30-03-2026
Der chinesische Handelsminister Wang Wentao hat seine Unterstützung für die Annahme des E-Commerce-Abkommens der Welthandelsorganisation (WTO) mit den am Samstag angekündigten Zwischenregelungen zum Ausdruck gebracht.
In seinen schriftlichen Ausführungen betonte Wang, dass das WTO-Abkommen über elektronischen Handel (E-Commerce-Abkommen) globale Regeln für den digitalen Handel festgelegt habe, die ein wirksames Mittel zur Förderung eines inklusiveren und nachhaltigeren digitalen Wachstums darstellten.
China unterstütze die zügige Umsetzung des Abkommens und hoffe, dass die WTO in Zukunft eine größere Rolle bei der Gestaltung der Regeln für den digitalen Handel spielen könne, so Wang weiter.
Die Mitveranstalter der WTO-E-Commerce-Verhandlungen – Australien, Japan und Singapur – hatten am Samstag in Yaoundé eine gemeinsame Erklärung abgegeben und die Einrichtung von Zwischenregelungen für das Abkommen angekündigt.

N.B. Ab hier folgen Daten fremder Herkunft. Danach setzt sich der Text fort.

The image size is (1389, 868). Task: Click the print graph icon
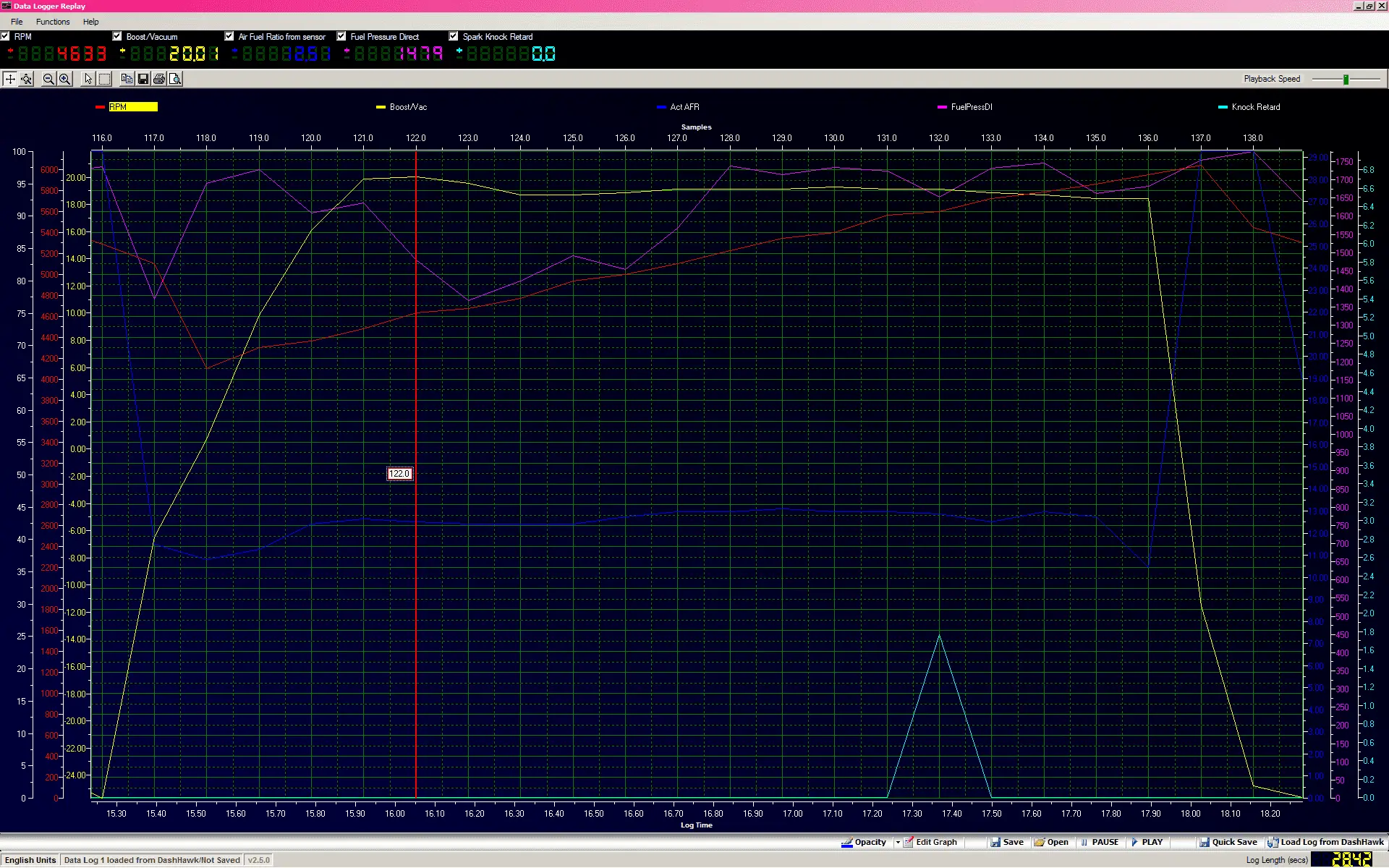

Auf der 14. WTO-Ministerkonferenz (MC14) am Samstag gaben 66 WTO-Mitglieder, darunter China, bekannt, dass die Zwischenregelungen einen Weg zur Inkraftsetzung des E-Commerce-Abkommens eröffnen würden, während parallel weiter daran gearbeitet werde, das Abkommen in den rechtlichen Rahmen der WTO zu integrieren.